Nach dem großen Erfolg im letzten Jahr mit bis
zu 2000 BesucherInnen wollen wir dieses Jahr mit
euch ein noch größeres und bunteres Fest feiern!
Los geht's!
Unter Beteiligung internationaler Bands, KünstlerInnen
und zahlreicher Gruppen und Projekte soll das Festival
die Vielfalt und Kreativität alternativer
Lebensentwürfe widerspiegeln. Es geht um ein
politisch-kulturelles Verständnis von Selber-
und Mitmachen und das Interesse, aktiv gegen den
Langeweile-Tod der grauen Alltagswelt anzugehen -
denn Monokultur macht krank! Das kostenlose und
nichtkommerzielle Event wird veranstaltet von
Berliner Basisinitiativen und
unabhängigen Konzertveranstalterlnnen.
Ihr seid alle eingeladen, wenn Euer Kulturverständnis
zu mehr reicht als dem üblichen Einheitsbrei mit
deutsch-nationaler Soße.

»Das Haus«

Wie der Bezirk mit Ansätzen alternativer Jugendkultur
umgeht, ist an dem 1993 von den Jungen Antifaschisten
Hellersdorf besetzten Haus zu sehen.
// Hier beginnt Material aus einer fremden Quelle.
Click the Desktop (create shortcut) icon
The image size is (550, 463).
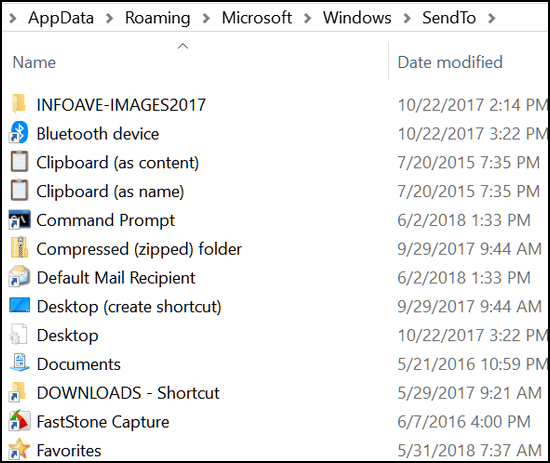19,305

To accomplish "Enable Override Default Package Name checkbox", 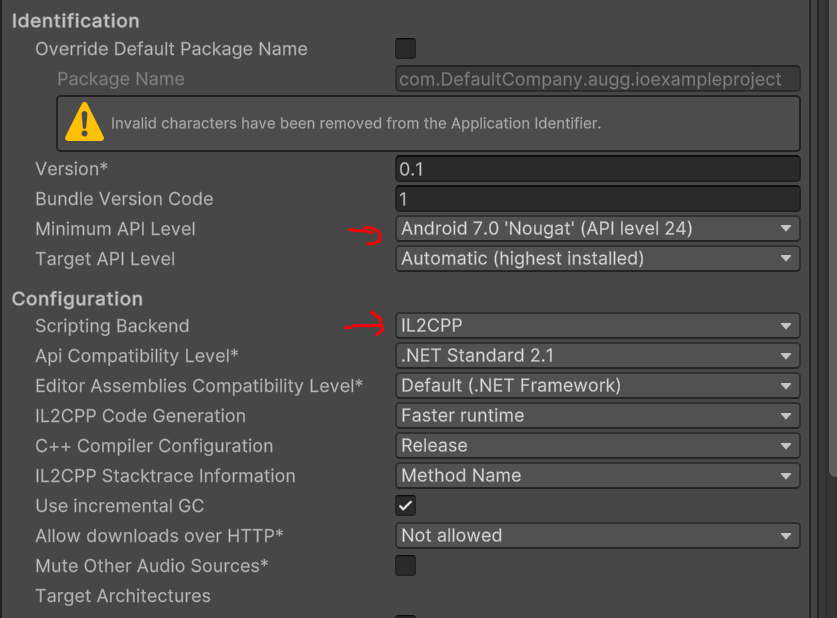I will point(405,49).
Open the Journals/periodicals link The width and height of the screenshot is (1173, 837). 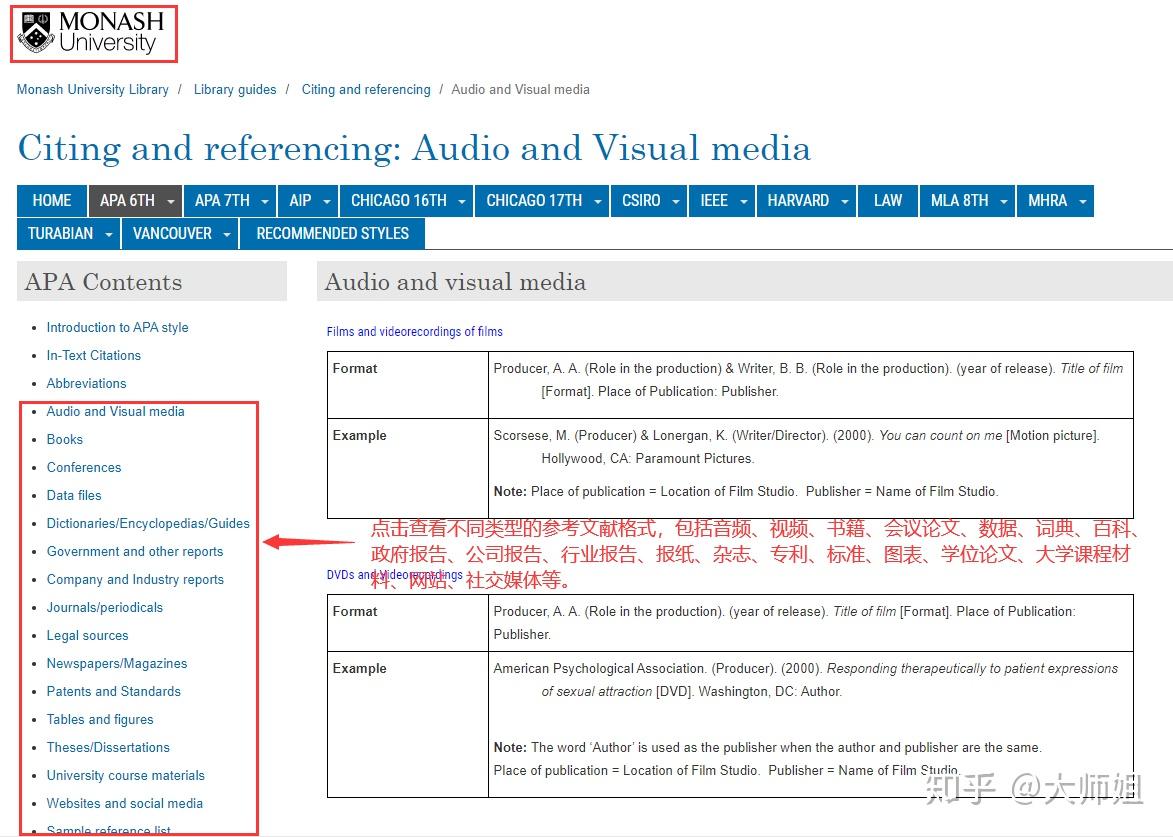click(105, 607)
Die Jugendlichen
gründeten 1995 den Verein »Das Haus e.V.« und
schlossen einen Kooperationsvertrag mit dem
Förderverein für Jugend- und Sozialarbeit e.V. (FJS).
In dem Haus wurden regelmäßig Parties, Konzerte und
Veranstaltungen organisiert; es gab einen Proberaum,
ca.150 Jugendliche nutzten es als Treffpunkt. Das Haus
war der einzige nazifreie Jugendclub in Hellersdorf und
die Leute konnten dort selbstbestimmt arbeiten.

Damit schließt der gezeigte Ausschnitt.